Why Equal Pay for Women Would Benefit the U.S. Economy
On average, women do not receive equal pay for doing the same jobs men do. Not only should women receive fair pay because they deserve it, but because it would be good for the U.S. economy. Consider this: 42 percent of women are their families’ sole or primary source of income and women contribute 43 percent of the gross national product.
Women Spend More Money Than Men, Thereby Sustaining the Economy
According to a study in part conducted by WomenCertified, a women’s consumer advocacy and retail training organization, women spend $4 trillion annually, accounting for 83 percent of all U.S. Consumer spending – or, an astounding two-thirds of the nation’s gross national product.
Some say those figures are even higher. According to the most recent figures form Nielsen Consumer, the collective power of a woman's wallet range from $5 trillion to $15 trillion spent annually. In fact, according to recent figures, women buy over 50 percent of goods that some might consider "men's" products, such as video games and other electronics, cars, and tools for DIY home and garden.
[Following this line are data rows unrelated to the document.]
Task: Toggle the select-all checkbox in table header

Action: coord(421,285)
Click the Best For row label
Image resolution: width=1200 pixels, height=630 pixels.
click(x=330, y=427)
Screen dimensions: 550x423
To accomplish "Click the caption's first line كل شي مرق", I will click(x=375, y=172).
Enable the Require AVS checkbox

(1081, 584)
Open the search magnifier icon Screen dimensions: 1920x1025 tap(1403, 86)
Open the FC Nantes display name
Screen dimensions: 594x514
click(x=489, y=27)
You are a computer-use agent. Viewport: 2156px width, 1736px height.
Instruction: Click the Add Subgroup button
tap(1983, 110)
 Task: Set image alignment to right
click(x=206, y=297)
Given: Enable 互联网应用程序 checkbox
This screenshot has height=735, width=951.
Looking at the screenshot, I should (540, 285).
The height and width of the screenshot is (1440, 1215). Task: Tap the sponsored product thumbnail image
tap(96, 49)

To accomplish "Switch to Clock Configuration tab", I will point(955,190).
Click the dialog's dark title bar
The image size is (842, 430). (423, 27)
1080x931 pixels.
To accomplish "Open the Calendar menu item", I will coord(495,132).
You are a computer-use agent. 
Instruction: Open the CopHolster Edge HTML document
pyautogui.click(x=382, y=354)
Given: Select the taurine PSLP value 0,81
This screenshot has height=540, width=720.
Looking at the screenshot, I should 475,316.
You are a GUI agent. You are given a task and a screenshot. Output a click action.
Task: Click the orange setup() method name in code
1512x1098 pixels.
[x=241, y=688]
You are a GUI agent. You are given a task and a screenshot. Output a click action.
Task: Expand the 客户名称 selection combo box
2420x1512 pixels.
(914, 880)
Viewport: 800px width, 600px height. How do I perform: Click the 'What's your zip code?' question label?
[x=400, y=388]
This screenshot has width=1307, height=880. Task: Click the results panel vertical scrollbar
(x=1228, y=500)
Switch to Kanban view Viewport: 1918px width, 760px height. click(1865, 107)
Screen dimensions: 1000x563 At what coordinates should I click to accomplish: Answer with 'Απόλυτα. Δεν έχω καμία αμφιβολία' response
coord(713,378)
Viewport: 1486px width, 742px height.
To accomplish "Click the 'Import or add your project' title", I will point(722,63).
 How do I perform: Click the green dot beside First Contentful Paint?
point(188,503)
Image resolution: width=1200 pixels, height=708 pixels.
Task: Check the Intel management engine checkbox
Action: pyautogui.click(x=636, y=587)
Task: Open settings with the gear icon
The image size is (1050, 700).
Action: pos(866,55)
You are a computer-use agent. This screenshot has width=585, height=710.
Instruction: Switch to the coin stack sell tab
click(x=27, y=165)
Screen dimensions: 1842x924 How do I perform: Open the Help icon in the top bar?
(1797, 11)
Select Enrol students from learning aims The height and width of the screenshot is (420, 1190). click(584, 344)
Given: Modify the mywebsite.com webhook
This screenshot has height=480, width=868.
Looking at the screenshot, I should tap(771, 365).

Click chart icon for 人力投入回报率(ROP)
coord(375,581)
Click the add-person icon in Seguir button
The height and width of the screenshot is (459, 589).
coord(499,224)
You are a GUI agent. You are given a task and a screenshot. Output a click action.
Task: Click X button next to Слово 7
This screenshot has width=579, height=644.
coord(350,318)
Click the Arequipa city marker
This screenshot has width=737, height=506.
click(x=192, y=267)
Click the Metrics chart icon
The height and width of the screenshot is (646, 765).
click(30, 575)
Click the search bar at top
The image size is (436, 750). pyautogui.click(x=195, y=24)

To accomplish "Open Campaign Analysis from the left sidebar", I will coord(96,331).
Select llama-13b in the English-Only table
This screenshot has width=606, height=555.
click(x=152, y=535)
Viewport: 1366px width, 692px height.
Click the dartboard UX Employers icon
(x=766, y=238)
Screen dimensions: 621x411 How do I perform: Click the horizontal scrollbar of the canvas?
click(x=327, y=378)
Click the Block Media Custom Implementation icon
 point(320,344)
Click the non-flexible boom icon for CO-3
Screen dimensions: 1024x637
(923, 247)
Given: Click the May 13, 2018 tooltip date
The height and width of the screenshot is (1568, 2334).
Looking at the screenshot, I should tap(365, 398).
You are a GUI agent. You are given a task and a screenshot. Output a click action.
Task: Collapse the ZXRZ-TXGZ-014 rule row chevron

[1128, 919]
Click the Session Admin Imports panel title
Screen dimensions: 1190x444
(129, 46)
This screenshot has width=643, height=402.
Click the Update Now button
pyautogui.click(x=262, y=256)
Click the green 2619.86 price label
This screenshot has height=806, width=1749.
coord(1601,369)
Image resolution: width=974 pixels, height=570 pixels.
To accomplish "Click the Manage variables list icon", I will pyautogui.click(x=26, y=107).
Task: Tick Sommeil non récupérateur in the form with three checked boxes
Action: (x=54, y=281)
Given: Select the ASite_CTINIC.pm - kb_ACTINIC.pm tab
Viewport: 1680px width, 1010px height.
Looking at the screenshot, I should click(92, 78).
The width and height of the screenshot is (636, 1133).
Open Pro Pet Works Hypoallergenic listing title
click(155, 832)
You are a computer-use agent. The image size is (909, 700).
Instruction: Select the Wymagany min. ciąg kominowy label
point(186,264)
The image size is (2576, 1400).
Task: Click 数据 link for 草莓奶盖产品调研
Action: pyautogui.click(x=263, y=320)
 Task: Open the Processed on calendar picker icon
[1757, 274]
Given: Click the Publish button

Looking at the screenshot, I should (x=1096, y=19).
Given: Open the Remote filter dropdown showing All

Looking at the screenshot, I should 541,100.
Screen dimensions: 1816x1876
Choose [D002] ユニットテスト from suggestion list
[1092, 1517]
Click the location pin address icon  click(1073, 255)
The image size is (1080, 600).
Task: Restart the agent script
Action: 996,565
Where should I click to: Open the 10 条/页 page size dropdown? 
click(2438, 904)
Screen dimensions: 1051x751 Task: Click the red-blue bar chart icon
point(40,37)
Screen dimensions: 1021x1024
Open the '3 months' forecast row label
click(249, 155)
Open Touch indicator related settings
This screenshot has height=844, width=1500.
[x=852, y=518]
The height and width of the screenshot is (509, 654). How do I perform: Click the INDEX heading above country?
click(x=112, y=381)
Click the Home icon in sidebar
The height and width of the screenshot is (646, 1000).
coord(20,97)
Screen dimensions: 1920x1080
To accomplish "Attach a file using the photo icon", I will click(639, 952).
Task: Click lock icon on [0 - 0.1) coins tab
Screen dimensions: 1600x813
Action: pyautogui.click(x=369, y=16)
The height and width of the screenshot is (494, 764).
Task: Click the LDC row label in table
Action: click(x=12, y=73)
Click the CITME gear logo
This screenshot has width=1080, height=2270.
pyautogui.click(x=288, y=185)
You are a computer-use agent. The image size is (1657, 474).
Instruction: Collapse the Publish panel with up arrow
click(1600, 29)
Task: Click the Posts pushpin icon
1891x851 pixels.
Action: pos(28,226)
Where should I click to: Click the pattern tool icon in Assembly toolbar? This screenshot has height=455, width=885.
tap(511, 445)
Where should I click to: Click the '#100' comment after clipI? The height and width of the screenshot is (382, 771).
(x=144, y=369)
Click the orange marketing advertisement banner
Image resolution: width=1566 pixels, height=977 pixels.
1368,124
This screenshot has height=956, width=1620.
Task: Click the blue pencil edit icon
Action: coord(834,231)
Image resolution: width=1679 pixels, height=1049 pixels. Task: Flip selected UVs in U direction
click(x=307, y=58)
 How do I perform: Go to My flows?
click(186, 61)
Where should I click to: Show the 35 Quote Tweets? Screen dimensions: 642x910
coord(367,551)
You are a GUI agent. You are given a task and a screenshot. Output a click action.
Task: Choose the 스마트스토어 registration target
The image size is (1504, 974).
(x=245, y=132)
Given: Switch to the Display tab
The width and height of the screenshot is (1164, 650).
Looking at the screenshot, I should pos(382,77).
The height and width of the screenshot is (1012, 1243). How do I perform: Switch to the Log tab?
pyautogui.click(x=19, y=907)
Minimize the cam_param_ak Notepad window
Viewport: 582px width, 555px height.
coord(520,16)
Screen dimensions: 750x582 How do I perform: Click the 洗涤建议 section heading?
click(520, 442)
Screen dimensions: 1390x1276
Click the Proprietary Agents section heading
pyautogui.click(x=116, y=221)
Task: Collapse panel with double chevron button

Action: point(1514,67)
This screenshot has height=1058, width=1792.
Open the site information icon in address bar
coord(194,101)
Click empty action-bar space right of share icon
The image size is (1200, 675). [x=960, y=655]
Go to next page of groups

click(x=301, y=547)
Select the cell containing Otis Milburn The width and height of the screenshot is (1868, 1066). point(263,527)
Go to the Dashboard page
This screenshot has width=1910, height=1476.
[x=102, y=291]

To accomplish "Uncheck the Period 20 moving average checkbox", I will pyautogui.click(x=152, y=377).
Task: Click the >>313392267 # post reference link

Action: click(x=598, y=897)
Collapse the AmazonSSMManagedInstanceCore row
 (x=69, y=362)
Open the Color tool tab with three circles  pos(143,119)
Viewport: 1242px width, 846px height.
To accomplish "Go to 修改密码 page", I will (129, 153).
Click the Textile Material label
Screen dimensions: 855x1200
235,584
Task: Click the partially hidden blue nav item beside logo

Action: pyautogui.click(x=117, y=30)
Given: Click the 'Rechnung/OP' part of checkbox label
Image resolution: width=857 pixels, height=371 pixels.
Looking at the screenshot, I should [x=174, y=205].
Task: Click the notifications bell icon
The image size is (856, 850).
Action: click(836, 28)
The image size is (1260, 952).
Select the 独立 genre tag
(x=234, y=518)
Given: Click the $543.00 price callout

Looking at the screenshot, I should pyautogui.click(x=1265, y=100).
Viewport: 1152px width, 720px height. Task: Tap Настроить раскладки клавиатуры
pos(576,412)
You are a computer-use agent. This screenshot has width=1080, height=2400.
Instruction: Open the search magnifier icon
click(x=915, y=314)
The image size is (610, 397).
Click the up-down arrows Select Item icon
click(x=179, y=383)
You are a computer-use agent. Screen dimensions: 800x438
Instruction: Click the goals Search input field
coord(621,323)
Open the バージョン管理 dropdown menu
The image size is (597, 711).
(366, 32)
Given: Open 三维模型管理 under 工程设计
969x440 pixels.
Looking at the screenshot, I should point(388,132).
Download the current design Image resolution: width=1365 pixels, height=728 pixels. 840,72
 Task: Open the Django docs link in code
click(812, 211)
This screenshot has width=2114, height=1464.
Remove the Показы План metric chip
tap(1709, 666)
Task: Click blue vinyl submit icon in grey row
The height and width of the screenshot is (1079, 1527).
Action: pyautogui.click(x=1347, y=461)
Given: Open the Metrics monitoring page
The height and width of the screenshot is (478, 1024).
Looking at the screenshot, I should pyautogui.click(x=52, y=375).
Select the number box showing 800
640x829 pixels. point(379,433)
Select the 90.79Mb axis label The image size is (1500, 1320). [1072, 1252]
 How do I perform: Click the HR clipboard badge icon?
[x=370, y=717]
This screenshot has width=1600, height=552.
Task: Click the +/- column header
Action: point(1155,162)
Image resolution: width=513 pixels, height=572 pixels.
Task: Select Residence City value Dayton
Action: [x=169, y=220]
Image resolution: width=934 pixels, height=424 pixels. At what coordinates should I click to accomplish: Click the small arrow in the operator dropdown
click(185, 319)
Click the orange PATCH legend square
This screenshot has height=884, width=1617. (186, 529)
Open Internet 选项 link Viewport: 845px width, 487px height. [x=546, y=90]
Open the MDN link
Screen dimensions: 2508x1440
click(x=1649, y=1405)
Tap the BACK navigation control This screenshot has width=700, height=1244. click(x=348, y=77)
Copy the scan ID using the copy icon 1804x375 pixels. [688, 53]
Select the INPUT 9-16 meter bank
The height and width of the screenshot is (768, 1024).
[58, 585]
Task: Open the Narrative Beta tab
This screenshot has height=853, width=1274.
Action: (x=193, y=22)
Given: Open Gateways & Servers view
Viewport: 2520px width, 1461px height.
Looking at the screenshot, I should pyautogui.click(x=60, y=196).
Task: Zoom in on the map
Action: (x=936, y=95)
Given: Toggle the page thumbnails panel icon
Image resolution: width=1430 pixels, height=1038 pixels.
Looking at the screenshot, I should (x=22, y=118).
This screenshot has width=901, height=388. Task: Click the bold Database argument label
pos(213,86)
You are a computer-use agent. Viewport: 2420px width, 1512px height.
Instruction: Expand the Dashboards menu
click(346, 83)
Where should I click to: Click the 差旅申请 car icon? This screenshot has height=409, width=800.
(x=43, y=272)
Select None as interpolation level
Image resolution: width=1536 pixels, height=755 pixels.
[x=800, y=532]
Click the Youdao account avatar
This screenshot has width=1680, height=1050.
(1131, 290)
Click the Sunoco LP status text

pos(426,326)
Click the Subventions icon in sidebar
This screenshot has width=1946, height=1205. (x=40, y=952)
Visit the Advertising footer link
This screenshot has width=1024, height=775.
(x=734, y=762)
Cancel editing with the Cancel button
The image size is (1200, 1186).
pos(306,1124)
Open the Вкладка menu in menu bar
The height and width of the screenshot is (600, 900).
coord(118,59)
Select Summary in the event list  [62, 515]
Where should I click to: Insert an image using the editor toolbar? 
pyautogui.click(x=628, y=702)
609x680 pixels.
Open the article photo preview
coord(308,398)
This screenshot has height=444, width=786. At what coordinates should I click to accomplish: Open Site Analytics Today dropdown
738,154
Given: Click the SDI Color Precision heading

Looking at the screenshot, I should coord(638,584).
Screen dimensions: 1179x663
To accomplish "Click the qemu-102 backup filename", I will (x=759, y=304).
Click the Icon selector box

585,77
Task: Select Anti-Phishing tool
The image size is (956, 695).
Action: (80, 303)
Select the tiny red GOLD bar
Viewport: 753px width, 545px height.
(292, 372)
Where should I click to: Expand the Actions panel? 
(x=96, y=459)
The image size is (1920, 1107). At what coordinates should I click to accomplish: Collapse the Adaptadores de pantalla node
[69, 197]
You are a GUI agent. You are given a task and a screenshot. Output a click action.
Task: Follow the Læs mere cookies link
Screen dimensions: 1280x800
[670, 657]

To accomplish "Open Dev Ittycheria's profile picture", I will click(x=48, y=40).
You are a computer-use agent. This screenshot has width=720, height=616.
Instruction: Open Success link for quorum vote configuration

Time Line of Legislation Affecting Women’s Pay
In 1963, President John Kennedy signed the Equal Pay Act. But this law has been ineffective. According to Dawn Rosenberg McKay, Guide to Career Planning:
"Employers do not always abide by the Equal Pay Act of 1963 or by the other laws that require equal pay for equal work. In Fiscal Year 2006 (October 1, 2005 to September 30, 2006), the Equal Employment Opportunity Commission (EEOC) received 861 complaints about wage discrimination, which included accusations of employers violating the Equal Pay Act, Title VII of the Civil Rights Act, the Age Discrimination in Employment Act and the Americans With Disabilities Act (Charge Statistics: FY 1997 through FY 2006."
In 2007 Barack Obama introduced the Fair Pay Restoration Act; it was defeated in the Senate (John McCain did not show up for the vote).
In 2007 the Lilly Ledbetter Fair Pay Act of 2007 was introduced. Obama supported the bill, McCain voted no. The Bill has passed the Senate.
- The Fair Pay Restoration Act
- The Lilly Ledbetter Fair Pay Act of 2007
- Why Did John McCain Vote Against Equal Pay?
We Underpay Women for the Same Jobs Men Perform
The wage gap between men and women is narrowing by less than half a percent per year. Add inflation and the increased cost of living and women are doing worse, not better since equal pay laws were enacted.
- In 2018, all women combined earned only 80 cents for every dollar earned by men. One new study by The Women's Institute for Policy Research found that amount isn't exactly accurate. The study cites it much less--49 percent.
- African American women earn only 61 cents on the dollar earned by men.
- Hispanic American women earn only 54 cents on the dollar earned by men.
According to the Katherine Lewis, Guide to Working Moms, the above statistics are may be actually worse:
"Government statistics show that women are paid only 77 cents for each dollar earned by men. But Moms Rising says that crunching the numbers reveals an even grimmer situation: women “earn 10% less than their male counterparts; mothers earn 27% less; and single mothers earn between 34% and 44% less.”
Failing to provide equal pay to deserving women not only hurts women and their families, it also hurts the U.S. economy.